Meet the dope duo Young T & Bugsey

An interview with Young T & Bugsey

During my first year of university, I decided to keep my ear to the streets in search of emerging talent from the UK. As I’m sure you know by now, I am a hip-hop head. I grew up on networks such as Channel AKA (what many back then knew as Channel U) which helped to showcase emerging talent from the UK. Yet, I found myself focusing more on emerging talent from the US. I reckon that’s happened to everyone a least once. There’s a vast amount of talent that stems from the US reaching across the globe and because of this it’s easy to forget that there’s still so much coming from our home scene. Being at university helped me to realise that. I started following Link Up TV and GRM Daily, which is where I stumbled across this…

The freestyle was strong, as were their lyrics and flow. I really liked how they incorporated popular lines from The Game’s classic How We Do whilst making it their own. They came out hard and they were doing it together. Two best friend’s from Nottingham that were managing to captivate the youth with their witty bars, charisma and charm. They came to perform at my university (yeah, I’m not going to disclose the name) shortly after I started bumping their music. I was out there singing No Mickey Mouse Ting word for word…’2.a.m she made my iPhone bling’, I said with confidence. My friends were looking at me knowing I had rinsed the track, which was true lol. Yet, I continued to belt it out with no shame. Their energy captivated the audience and even those who hadn’t even heard of them became intrigued. I knew they were set to blow.

Introducing Young T & Bugsey…

Who are Young T & Bugsey? Tell the readers a little bit about yourselves.

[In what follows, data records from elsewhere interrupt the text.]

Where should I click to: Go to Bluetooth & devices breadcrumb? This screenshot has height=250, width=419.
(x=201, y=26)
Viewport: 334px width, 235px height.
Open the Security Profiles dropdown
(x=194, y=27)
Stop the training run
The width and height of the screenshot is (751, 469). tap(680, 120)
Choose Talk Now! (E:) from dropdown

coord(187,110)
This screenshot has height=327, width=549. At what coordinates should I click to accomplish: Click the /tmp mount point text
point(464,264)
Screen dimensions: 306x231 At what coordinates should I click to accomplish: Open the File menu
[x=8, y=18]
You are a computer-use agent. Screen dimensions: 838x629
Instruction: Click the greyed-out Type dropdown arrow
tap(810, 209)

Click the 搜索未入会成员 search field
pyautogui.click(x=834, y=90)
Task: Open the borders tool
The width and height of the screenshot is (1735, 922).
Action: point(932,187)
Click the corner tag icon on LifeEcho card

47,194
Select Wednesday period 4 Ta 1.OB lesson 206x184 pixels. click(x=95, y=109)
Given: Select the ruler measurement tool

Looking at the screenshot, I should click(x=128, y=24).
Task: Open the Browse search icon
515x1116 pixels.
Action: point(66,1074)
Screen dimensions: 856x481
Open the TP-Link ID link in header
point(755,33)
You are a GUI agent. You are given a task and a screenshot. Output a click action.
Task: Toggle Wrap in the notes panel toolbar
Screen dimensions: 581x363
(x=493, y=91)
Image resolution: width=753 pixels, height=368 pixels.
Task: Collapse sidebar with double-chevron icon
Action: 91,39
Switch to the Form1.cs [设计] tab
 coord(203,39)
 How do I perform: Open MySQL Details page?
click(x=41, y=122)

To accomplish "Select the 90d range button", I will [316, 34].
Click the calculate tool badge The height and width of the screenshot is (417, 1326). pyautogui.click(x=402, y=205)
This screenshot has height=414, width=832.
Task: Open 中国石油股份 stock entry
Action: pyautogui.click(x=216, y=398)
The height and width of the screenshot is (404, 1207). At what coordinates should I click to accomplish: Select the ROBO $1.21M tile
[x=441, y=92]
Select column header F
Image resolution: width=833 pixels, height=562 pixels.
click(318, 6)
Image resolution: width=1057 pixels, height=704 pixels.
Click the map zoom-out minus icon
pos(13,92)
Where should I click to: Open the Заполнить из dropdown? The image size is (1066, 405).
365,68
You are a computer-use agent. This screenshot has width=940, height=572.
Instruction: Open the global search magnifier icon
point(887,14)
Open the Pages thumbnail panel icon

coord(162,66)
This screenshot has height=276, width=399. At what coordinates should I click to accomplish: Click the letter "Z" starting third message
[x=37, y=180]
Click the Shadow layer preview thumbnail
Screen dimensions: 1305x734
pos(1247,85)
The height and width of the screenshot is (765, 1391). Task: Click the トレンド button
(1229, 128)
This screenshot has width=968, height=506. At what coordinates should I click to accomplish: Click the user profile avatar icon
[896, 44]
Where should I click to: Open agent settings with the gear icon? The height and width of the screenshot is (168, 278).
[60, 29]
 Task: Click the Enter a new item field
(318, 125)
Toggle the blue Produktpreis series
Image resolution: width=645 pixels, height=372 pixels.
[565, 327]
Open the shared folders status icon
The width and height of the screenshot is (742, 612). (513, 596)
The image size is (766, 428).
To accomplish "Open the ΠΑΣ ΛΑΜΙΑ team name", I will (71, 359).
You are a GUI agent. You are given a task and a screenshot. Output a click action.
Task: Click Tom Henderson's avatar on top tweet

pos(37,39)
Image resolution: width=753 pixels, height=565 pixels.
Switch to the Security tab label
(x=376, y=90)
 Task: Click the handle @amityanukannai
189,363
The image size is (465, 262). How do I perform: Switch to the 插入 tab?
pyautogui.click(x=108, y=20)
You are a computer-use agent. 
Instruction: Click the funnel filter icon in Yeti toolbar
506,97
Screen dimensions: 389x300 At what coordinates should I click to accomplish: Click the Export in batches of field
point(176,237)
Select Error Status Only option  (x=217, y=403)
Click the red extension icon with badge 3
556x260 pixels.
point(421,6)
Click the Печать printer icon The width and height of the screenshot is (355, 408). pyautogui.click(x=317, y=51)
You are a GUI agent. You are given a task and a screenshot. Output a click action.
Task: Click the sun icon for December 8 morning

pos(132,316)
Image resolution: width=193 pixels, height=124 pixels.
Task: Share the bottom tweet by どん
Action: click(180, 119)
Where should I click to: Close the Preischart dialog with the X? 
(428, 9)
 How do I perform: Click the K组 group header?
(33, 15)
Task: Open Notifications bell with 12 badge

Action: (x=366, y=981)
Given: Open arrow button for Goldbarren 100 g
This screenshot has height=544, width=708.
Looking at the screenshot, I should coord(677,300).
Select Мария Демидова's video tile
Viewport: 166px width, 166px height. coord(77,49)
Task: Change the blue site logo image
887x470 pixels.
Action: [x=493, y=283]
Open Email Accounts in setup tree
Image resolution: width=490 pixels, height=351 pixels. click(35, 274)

Young T & Bugsey are two best friends from Nottingham. T’s from Jamaica and I’m from Nigeria. Our sound and style of rap stems directly from both our heritage and childhood. As kids we liked listening to people like 50 Cent, Ja Rule and Pharrell etc

 What is your opinion on the state of the UK grime scene today and which artists do you look up to? 

The scene right now is probably the best it’s ever been in terms of life changing opportunities and an actual successful and lucrative career in music. Unlike before in the scene, when people were putting out great music and giving it their all but not making no money to show for it. Now there’s more of a proper business infrastructure in place, so everyone can make good music and also make money to feed themselves and their families.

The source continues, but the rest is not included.